[[ Document segment open ]]

So I am aligning my RNA-seq using TopHat2 and STAR. STAR is a lot faster but the pipeline that my advisor uses is based on Tophat.
We are profiling expression levels of LINE-1 retrotransposon.
I would have to keep track of unmapped, multimapped, and uniquely mapped reads, and she advised that depending on the aligner, how this is done can vary.
But I am curious, if I use tools like RepeatMasker, would it matter which aligner I use?
To briefly describe our current pipeline, after aligning and deduping, we output multi-, unique, and unmapped bam files. And then merge multi/unmapped reads and realign it to a pseudogenome (using bowtie strata function). We get mapped repeat names, normalize reads, and group by element/family/class.
Thank you very much for your time and help!
Thanks for your reply. I may have worded my question incorrectly based on the link you provided. I understand that the accuracy varies between the two but I was more so curious about how using either STAR or TopHat changes the expression analysis process.
I would essentially be getting the same output bam file, no? Baring that accuracy is different. The only thing I can think of is the fact that Tophat can align PE with its singletons (from preprocessing QC). STAR cannot. But the chance of their being any retrotransposon in these singletons (which are <1% in most cases) are small that it may be a better tradeoff for STAR's alignment speed.

[[ Document segment closed ]]
[[ Supplied material open ]]

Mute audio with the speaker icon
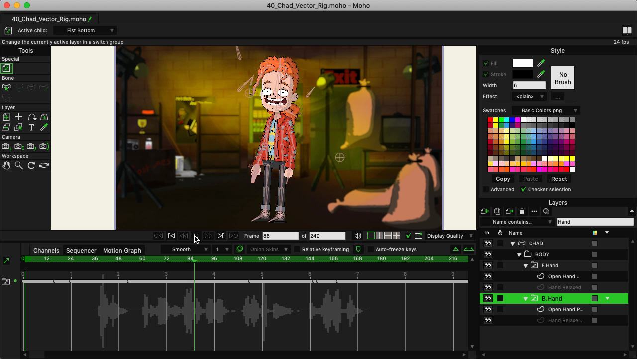 click(x=358, y=236)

[[ Supplied material closed ]]

Task goal >> Please reproduce the part of the RNA-seq alignment thread above between "I would essentially" and "STAR's alignment speed.", inclusive, word for word.

Solved exercise >>
I would essentially be getting the same output bam file, no? Baring that accuracy is different. The only thing I can think of is the fact that Tophat can align PE with its singletons (from preprocessing QC). STAR cannot. But the chance of their being any retrotransposon in these singletons (which are <1% in most cases) are small that it may be a better tradeoff for STAR's alignment speed.